In this proof-of-concept study, we have been able to show that it is not only feasible to use automated tools to have strong internal consistency with hematoma volume calculation, but also reliably assess for HE on serial imaging. While identification of ICH has been shown to be achievable with automated software,11–13 this is the first study to add a new dimension and FDA-cleared volume calculation that can be used for assessment of HE across serial imaging studies. Specifically, in regards to HE, we show a fairly high sensitivity and specificity in this pilot data using already established definitions of HE in the literature.
Though focused on addressing the feasibility of this approach, this analysis was strengthened by using real-world cases as well as having all manual measurements conducted by one reviewer. This methodology helped strengthen the generalizability of our results as well as eliminated any potential inter-rater reliability within hematoma measurements. Similarly, the inclusion of RCT scans was conducted to help attain an appropriate sample size for this analysis. There is a potential confounder with the impact of the therapeutic intervention on HE, however our analysis was not interested in the absolute rates of HE but rather the ability to identify HE on serial imaging.
Another aspect of our approach was the identification of patients that exhibited a ‘negative expansion,’ or patients where the difference between baseline hematoma volume and the subsequent volume resulted in a negative value. These cases routinely occurred with ICHs in the brainstem where slice thickness and image acquisition can result in slight differences in which slices show most of the hematoma. However, manual review of these cases failed to result in the identification of a patient with true HE that was masked due to issues of imaging acquisition.
The generalizability of these results stems from the definitions of HE used for this analysis. There is no consistency in the literature regarding how HE is defined,14 with some studies using an absolute volume increase threshold (i.e. 6cc increase) or percentage increase threshold (i.e. 33% increase) or a combination of both rules. Additionally, there is no consensus on a threshold that qualifies as a clinically meaningful increase, only that the presence of HE suggests a poorer prognosis.5–7 Given the inconsistency in the field, we specifically choose the most widely used thresholds and used both rules in conjunction to help increase the specificity of identification.

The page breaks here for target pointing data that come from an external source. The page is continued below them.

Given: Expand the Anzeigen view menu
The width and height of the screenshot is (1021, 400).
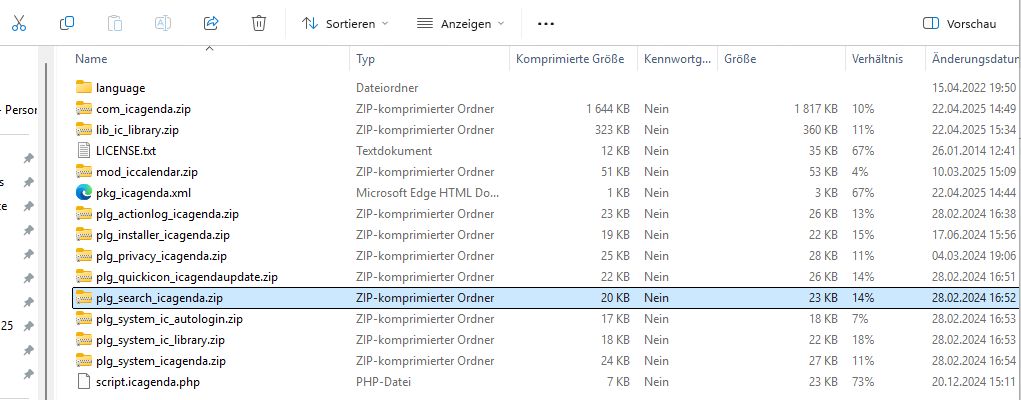Looking at the screenshot, I should coord(460,23).
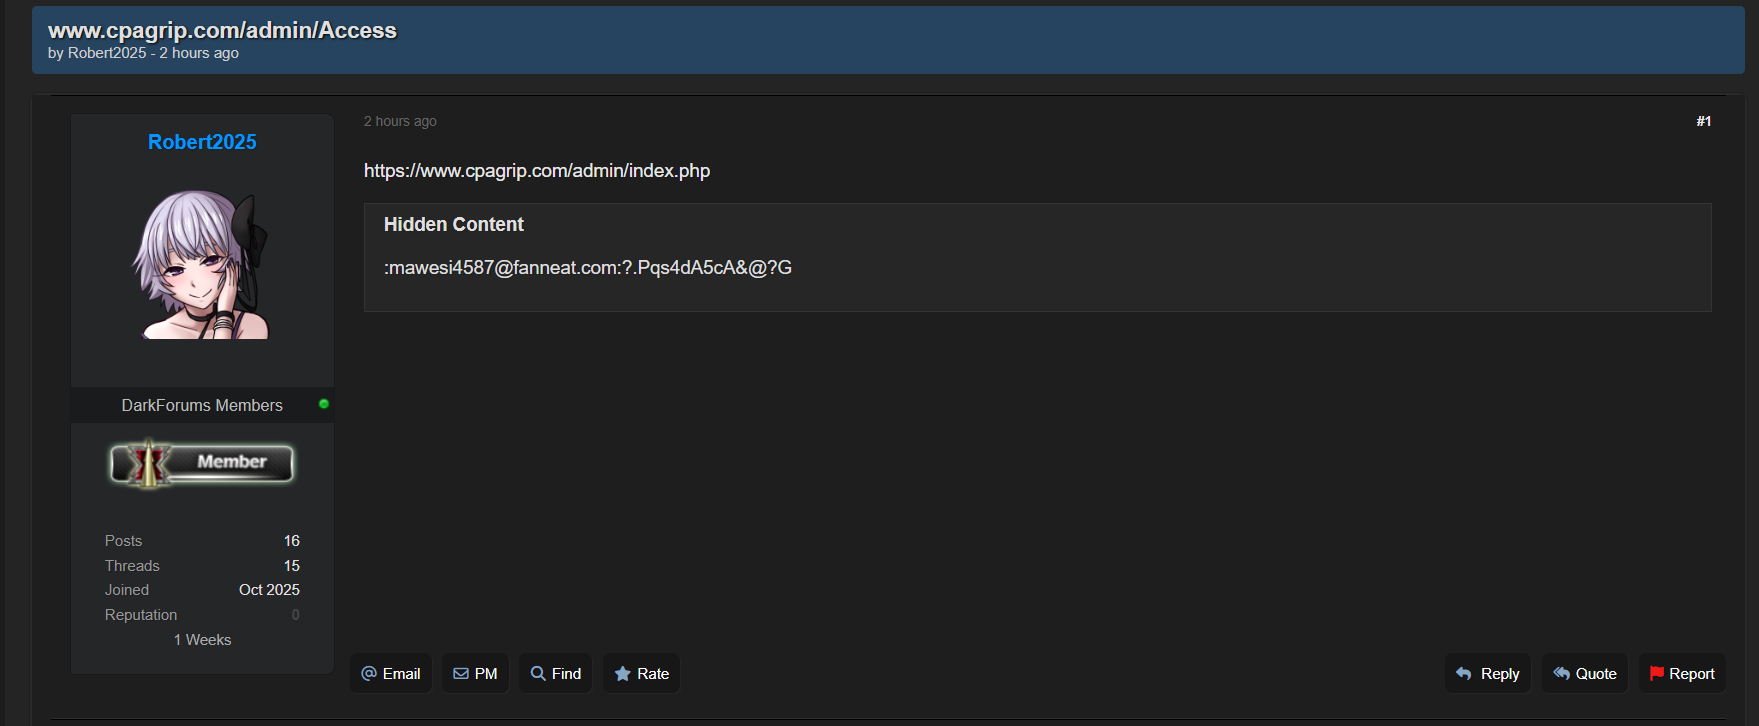The image size is (1759, 726).
Task: Click the Reputation value 0
Action: [x=295, y=615]
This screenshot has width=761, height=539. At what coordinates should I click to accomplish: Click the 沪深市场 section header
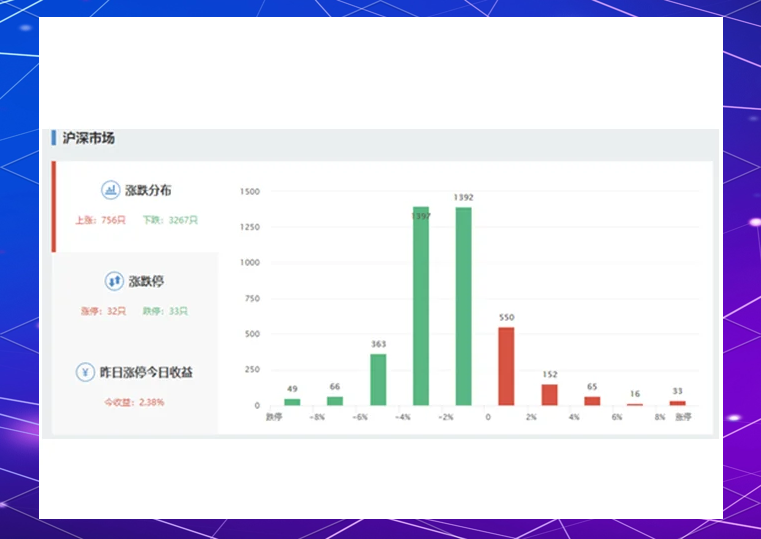[88, 138]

When applying our method of HE to clinical management, our approach decreases false positive identification and would potentially highlight the highest risk patients showing expansion. With new automated tools being developed to predict HE,16 we will need to have concurrent tools to reliably identify HE in the field. Automated software can potentially serve to appropriately highlight patients with expansion in order to tailor therapeutic interventions or triage patients for closer monitoring. Especially in busy medical centers, automated software can aid in the rapid identification of these at-risk patients as well as provide prognostic insight that might not be achievable without specialized subspecialty care.